CrazyCooter's picture

Thanks for the German/Russo update. I think I read something in Stratfor a while back about a G/R alliance after Europe goes tits up; German manufacturing prowess and Russia's resources to fuel it.

Rest of Europe would be theirs to run!

From a political vantage point, Merkel is one savy frau!



coolpajim's picture

Prophetically Russia and Germany do join up in a confederation, including most of the Muslim nations, and lead a massive attack against Israel. Unfortunately for them they are miraculously destroyed by Israel's God. We could be looking at a move in that direction.

Amagnonx's picture

Israel's god is called usury, and its prophet is Rothschild - if Germany and Russia did join forces - they would know exactly where to aim a tac nuke to solve the problem.

Haus-Targaryen's picture

And by Euros he means pallets of Euros sitting right next to pallets of Marks ready to go.  

CrazyCooter's picture

If Germany had the Mark back, it would kill exports. Germany <3's the Euro for precisely that reason. They will leave eventually, but only out of self preservation, not before.

I don't know what is going to happen, but as best I can tell every "western" government is addicted to fiat for some reason or another.

The first to go back to gold or anything close gets purchasing power, not exports.



Joe A's picture

That is why Germany is working so hard to create new export market. Germany is moving eastwards, creating 'Lebensraum' for its economy.

magpie's picture

We need  the Dork of Cork here to tell us when the Eurospace as a whole swings into a hydrocarbon deficit (despite any German surplus) 

falak pema's picture

china/russia/euro axis on financial front could be a reality in two years.  If ever the Sauds join that...so be careful Israel. 

Bicycle Repairman's picture

The House of Saud serves at the pleasure of the USA/UK/Israeli axis.  In one hand I have hundreds of Israeli nukes and in the other I have zero Saudi nukes. 

falak pema's picture

Yes but nobody in first world can "nuke" the oil fields of the Hormuz, 'cos thats killing for the ages the goose that lays the golden egg.

Nope, amongst the big boys this nuke game is deterrent like during cold war, as its MAD. Nobody wants new players to enter that exclusive club for sure.

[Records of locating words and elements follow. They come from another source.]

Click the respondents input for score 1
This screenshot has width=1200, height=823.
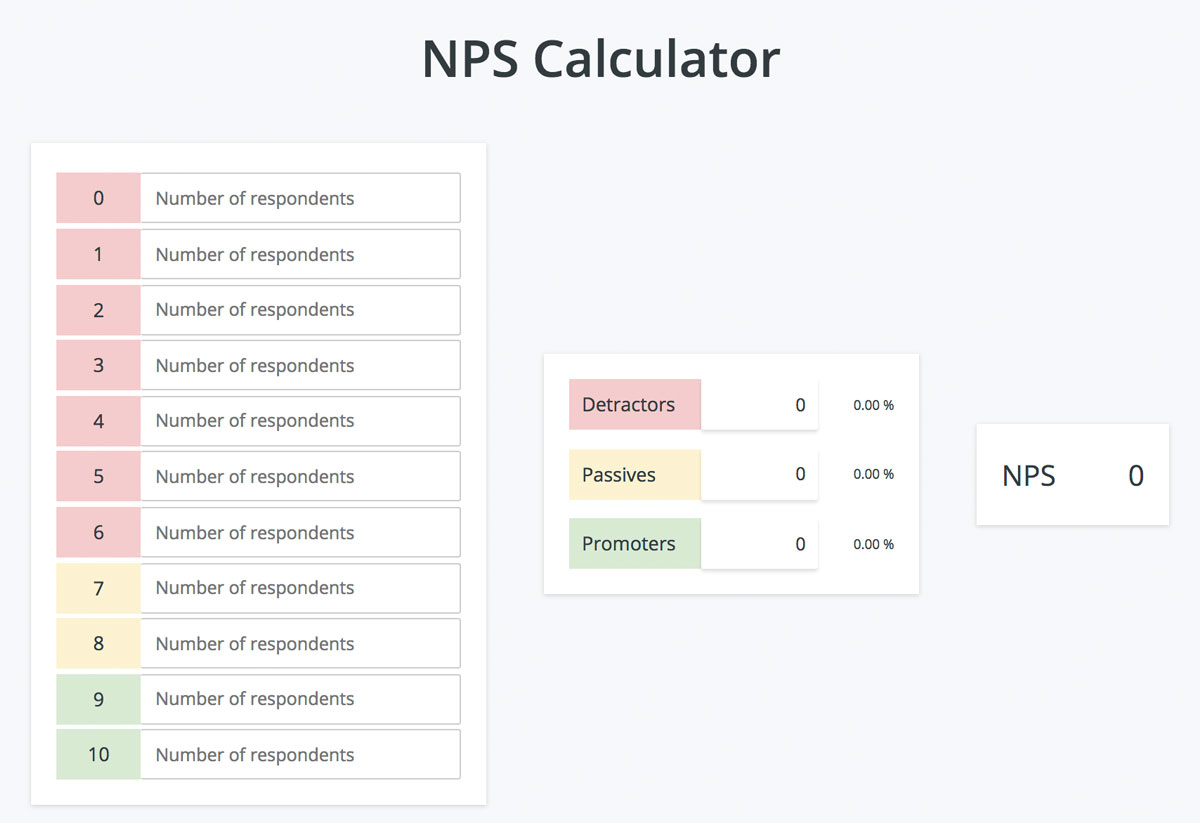pyautogui.click(x=300, y=254)
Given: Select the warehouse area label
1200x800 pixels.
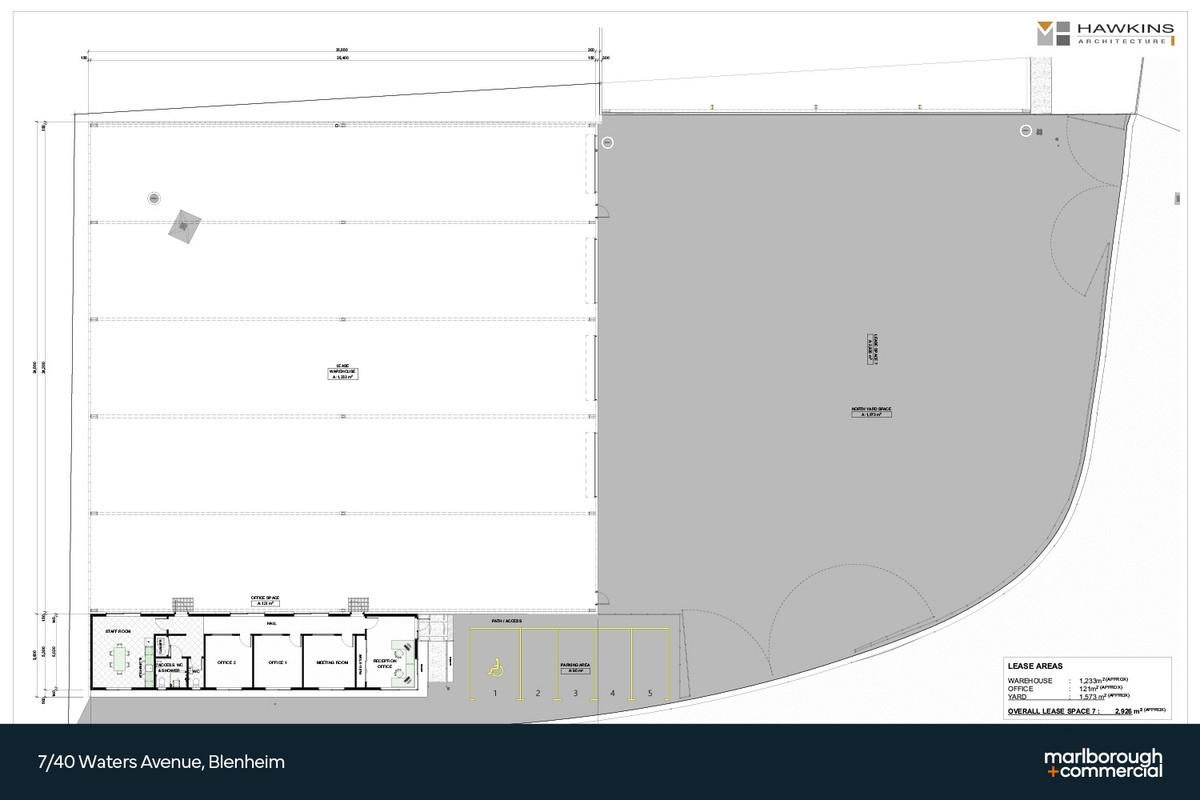Looking at the screenshot, I should [343, 372].
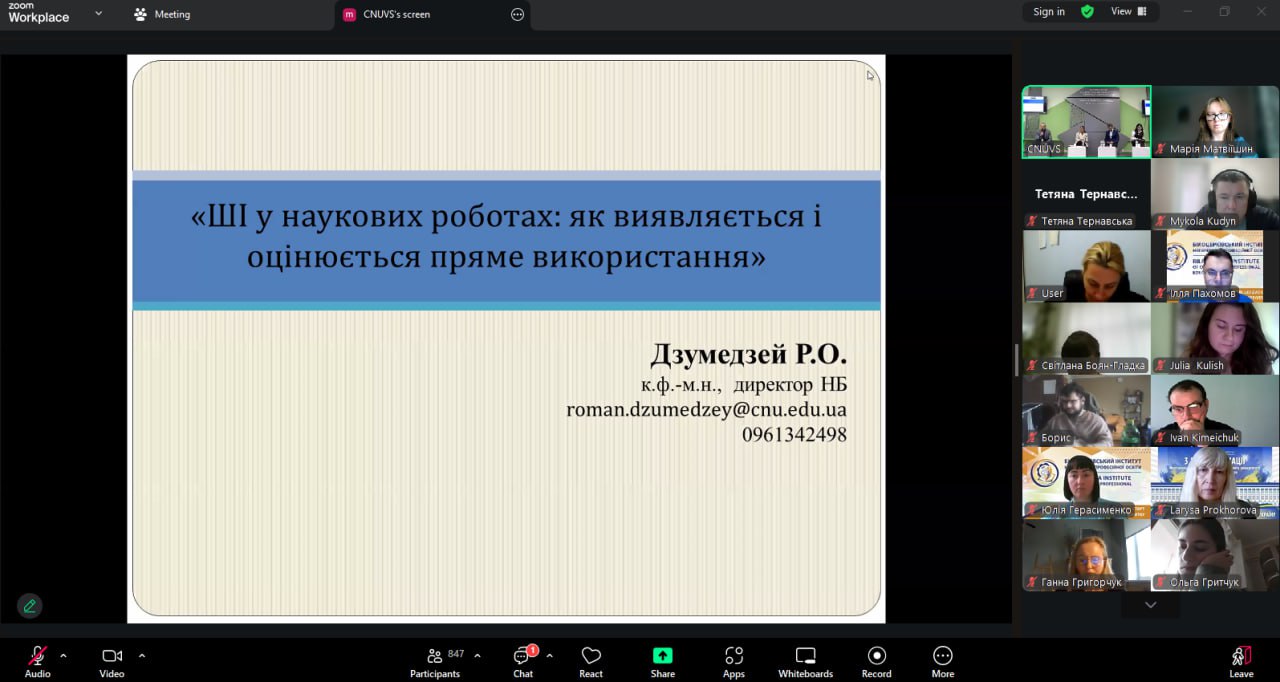Click the Sign in button
The height and width of the screenshot is (682, 1280).
tap(1049, 12)
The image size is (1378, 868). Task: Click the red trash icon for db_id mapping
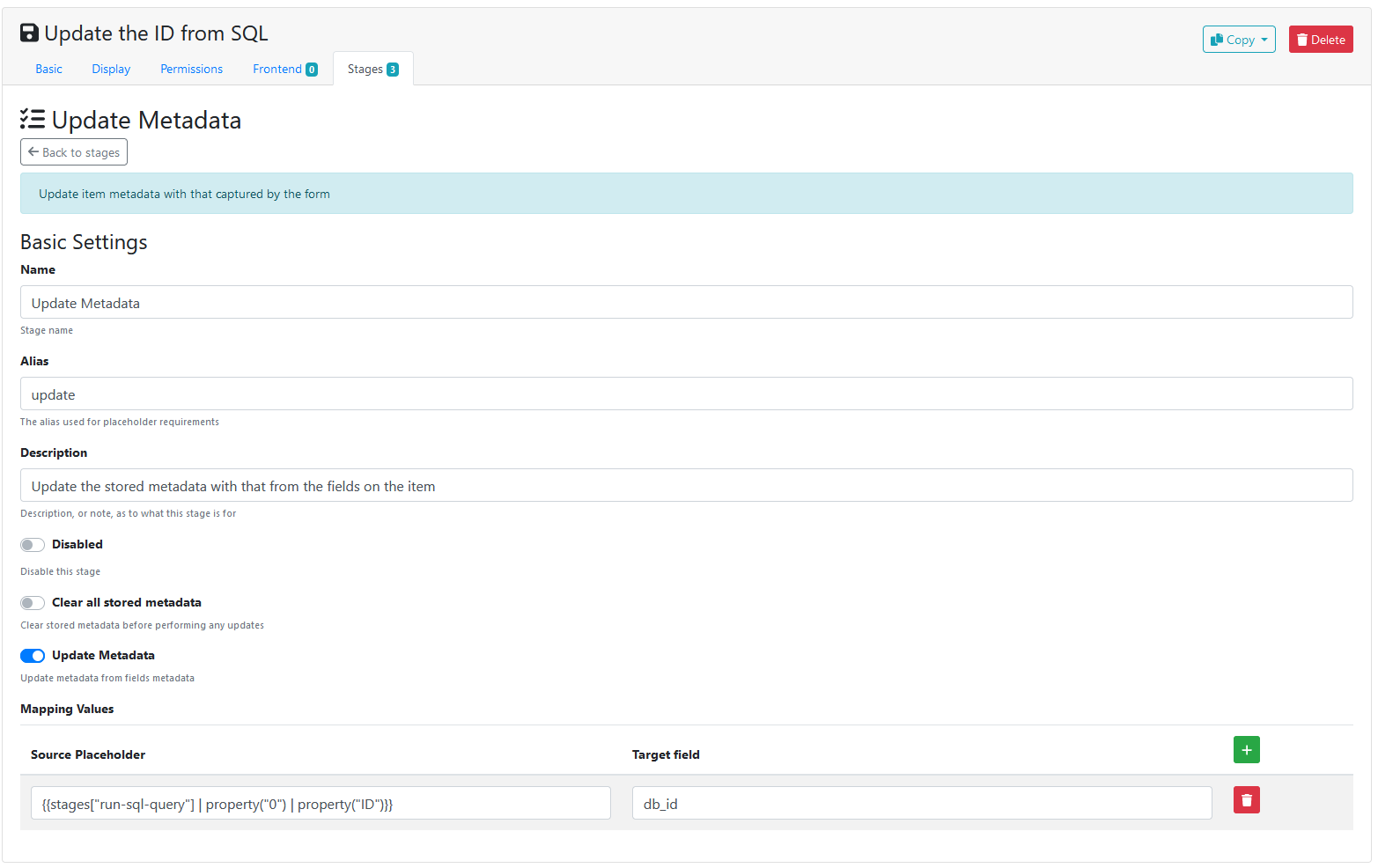1246,800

We only make hot wars amongst the plebs to "vitrify" the oil patch, sterilise it, make all living souls of those lands servile and effete agents of Pax Americana; or die. 

And China/Russia couldn't give a rats ass about what happens to the locals. They are also interested in getting their hands on ME oil, water of its rivers, to strategically control the region; old, perennial continental great game.

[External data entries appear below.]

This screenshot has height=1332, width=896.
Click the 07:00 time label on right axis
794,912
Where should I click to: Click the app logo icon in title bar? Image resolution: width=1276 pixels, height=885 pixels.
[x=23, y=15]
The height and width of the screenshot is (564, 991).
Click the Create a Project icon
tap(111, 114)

The only people who care about the destinies of the desperate and damned in this rip-off of extractive empires; hell bent to extracting their pound of flesh as well the oil gravy with it; is the leadership of those people, inexistant today clouded in obscurantism, internecine feudal battles of another age.

The soul of a nation beats from within. But "they" have to liberate it from its past; inextricable gordian knot. Where is Alexander?  

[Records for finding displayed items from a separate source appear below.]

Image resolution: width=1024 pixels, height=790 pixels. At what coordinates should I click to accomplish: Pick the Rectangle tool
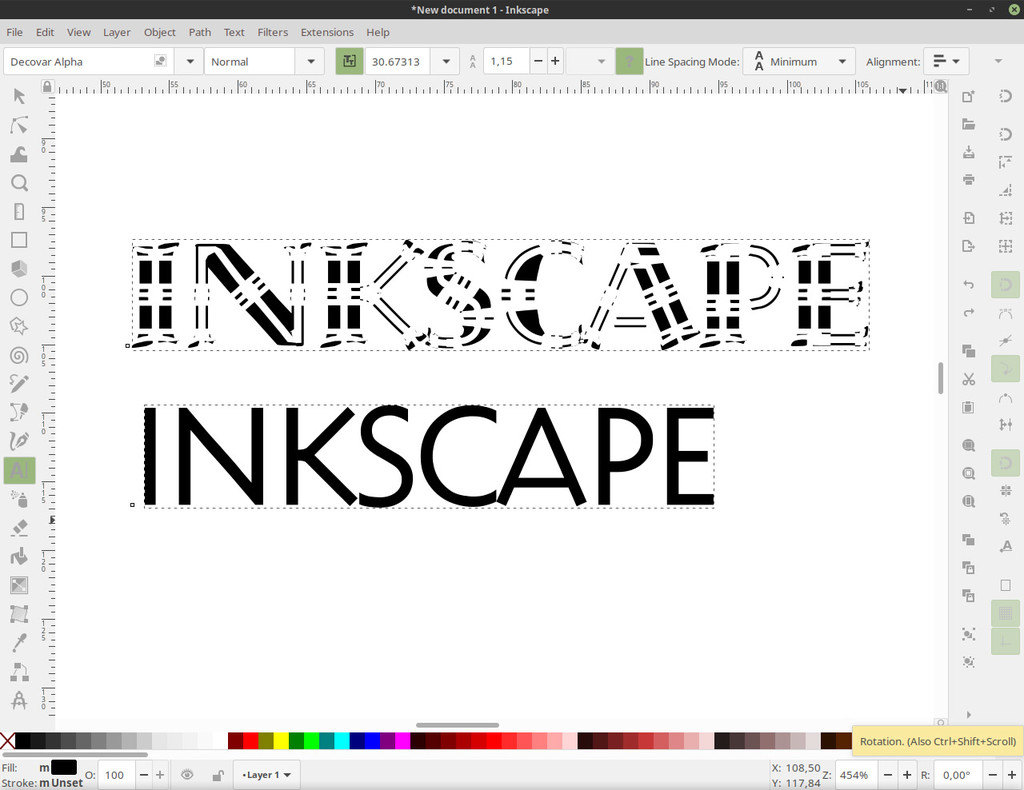[x=19, y=240]
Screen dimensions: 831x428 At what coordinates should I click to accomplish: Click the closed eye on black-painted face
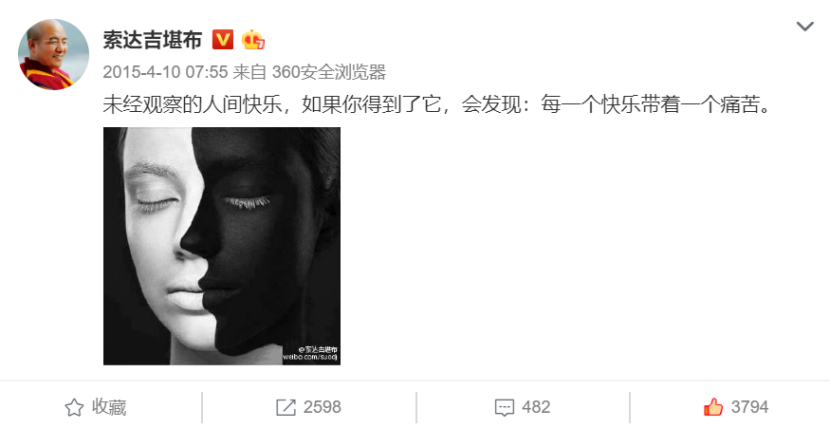coord(246,202)
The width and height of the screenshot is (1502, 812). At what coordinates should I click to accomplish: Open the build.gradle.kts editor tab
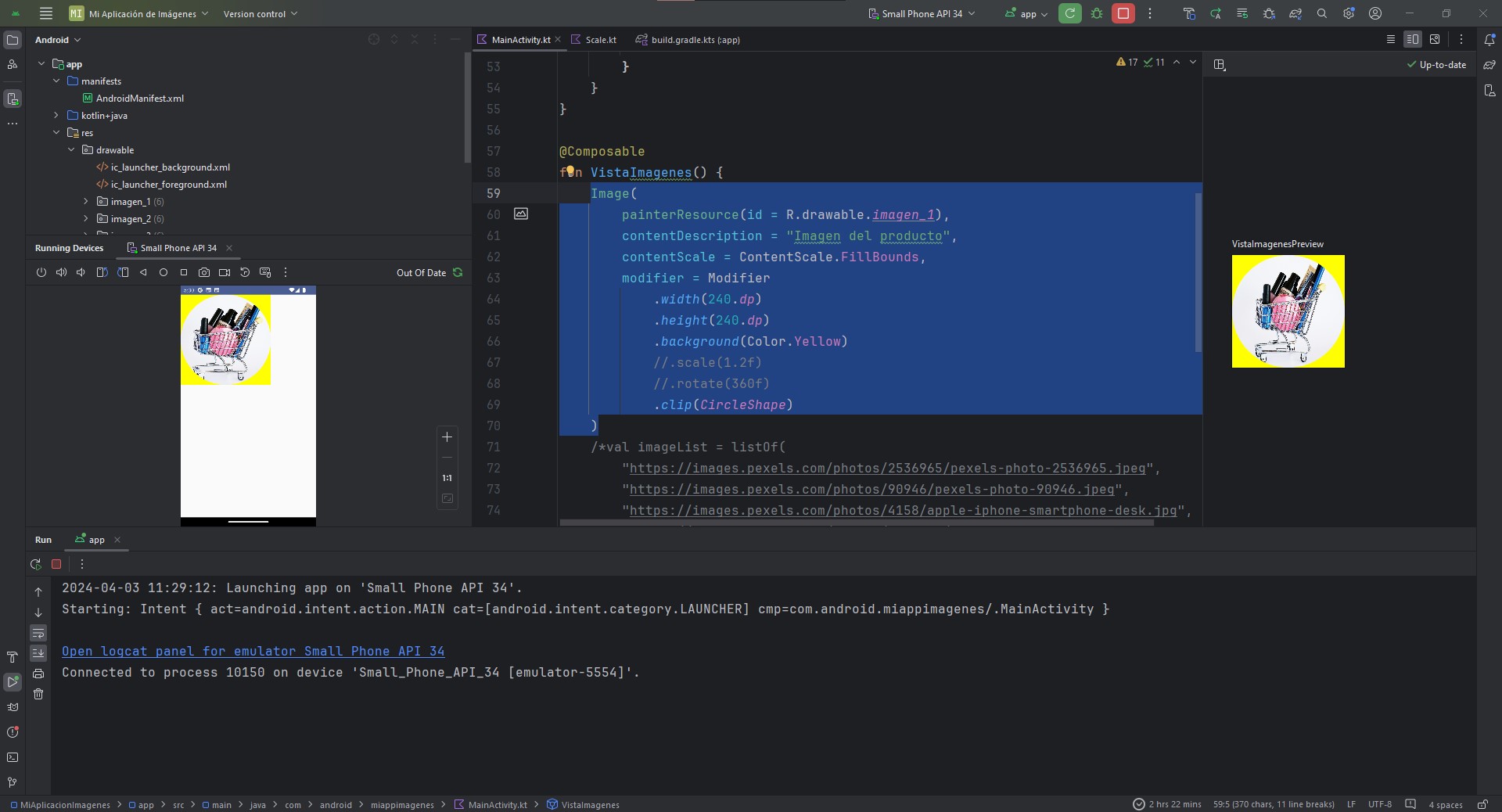pos(694,40)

Israel's true ploy to survive in current apartheid mode as Templar fortress is to play on these strategic and cultural divides. They have a real base in their powerful lobbies both in USA as in Europe, but they are digging their own hole like the South African elite did or the third reich before them. 

Freedom never gets handed to anybody on a plate. But push a mouse to an inextricable hole and it could change its nature. The Saud oligarchy is very fragile behind its facade of US army cover that patrols it from bases. Its just a question of popular perception fed on recurrent deprivation; when the soul of nation awakes. 

ciaoant1's picture

Here is another gem from that meeting - Russia and Germany coming together - and the euro has a lot of support outside the West: http://www.smartmoney.com/news/on/?story=ON-20121116-000414&cid=1259


Russia has no doubts with regard to the resilience of the European economy, Russian President Vladimir Putin said. "Otherwise we would not hold 40% of our foreign reserves in the euro," he said...


Also in the news today:


Foreign Buying of U.S. Assets Plunges on Europe Optimism

Food for thought...

Mr Lennon Hendrix's picture

Of course he says that.  They buy his oil.